Material for this exercise

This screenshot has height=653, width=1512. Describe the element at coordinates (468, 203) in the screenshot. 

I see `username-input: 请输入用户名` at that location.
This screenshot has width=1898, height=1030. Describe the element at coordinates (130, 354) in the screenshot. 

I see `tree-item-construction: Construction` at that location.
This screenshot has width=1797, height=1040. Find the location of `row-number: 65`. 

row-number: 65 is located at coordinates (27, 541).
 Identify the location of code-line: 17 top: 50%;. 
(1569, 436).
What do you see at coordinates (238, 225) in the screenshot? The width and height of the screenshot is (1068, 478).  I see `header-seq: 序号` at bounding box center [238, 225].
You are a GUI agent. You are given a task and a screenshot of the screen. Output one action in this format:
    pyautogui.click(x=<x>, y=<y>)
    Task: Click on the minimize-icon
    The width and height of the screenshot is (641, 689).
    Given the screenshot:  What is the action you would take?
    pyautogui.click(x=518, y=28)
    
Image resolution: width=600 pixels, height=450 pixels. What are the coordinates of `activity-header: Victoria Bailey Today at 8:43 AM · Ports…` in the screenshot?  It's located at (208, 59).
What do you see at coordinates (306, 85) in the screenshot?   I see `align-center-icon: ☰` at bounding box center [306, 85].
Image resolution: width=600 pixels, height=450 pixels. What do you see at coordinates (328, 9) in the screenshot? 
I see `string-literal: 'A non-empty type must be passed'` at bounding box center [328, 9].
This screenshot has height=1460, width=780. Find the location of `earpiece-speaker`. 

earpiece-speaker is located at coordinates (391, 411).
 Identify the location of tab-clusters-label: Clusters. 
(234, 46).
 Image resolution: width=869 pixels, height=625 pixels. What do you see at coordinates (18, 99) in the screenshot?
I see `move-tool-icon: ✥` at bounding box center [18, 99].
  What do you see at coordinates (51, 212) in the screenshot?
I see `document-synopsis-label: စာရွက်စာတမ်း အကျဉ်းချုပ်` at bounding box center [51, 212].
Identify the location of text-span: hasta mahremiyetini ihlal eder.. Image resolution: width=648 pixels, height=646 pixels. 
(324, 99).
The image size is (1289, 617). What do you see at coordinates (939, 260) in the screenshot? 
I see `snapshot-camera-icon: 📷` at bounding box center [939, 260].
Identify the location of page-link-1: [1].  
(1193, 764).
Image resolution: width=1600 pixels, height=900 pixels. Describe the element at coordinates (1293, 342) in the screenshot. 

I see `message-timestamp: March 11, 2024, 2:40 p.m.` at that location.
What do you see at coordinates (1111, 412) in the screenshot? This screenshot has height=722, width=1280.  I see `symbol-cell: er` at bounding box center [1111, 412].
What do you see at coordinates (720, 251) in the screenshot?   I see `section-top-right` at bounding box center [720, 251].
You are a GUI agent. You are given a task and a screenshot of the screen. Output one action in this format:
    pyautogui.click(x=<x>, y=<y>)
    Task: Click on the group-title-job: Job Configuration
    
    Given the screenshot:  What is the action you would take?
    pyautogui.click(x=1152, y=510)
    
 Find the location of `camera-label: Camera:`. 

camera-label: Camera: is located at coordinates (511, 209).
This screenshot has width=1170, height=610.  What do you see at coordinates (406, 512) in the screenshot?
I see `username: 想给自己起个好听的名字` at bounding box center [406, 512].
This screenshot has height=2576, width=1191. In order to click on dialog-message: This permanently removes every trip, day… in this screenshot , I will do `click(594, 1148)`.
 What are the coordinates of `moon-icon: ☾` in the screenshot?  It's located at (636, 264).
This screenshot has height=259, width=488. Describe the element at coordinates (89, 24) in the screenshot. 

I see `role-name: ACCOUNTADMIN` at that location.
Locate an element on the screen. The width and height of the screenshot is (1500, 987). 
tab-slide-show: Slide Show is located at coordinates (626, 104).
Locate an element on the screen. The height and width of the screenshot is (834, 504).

Exercise brief
Quote the listing above verbatim, starting at its first line and ending after the line that contains "(1569, 436).".

Solution below
This screenshot has height=653, width=1512. Describe the element at coordinates (468, 203) in the screenshot. 

I see `username-input: 请输入用户名` at that location.
This screenshot has width=1898, height=1030. Describe the element at coordinates (130, 354) in the screenshot. 

I see `tree-item-construction: Construction` at that location.
This screenshot has width=1797, height=1040. Find the location of `row-number: 65`. 

row-number: 65 is located at coordinates (27, 541).
 Identify the location of code-line: 17 top: 50%;. 
(1569, 436).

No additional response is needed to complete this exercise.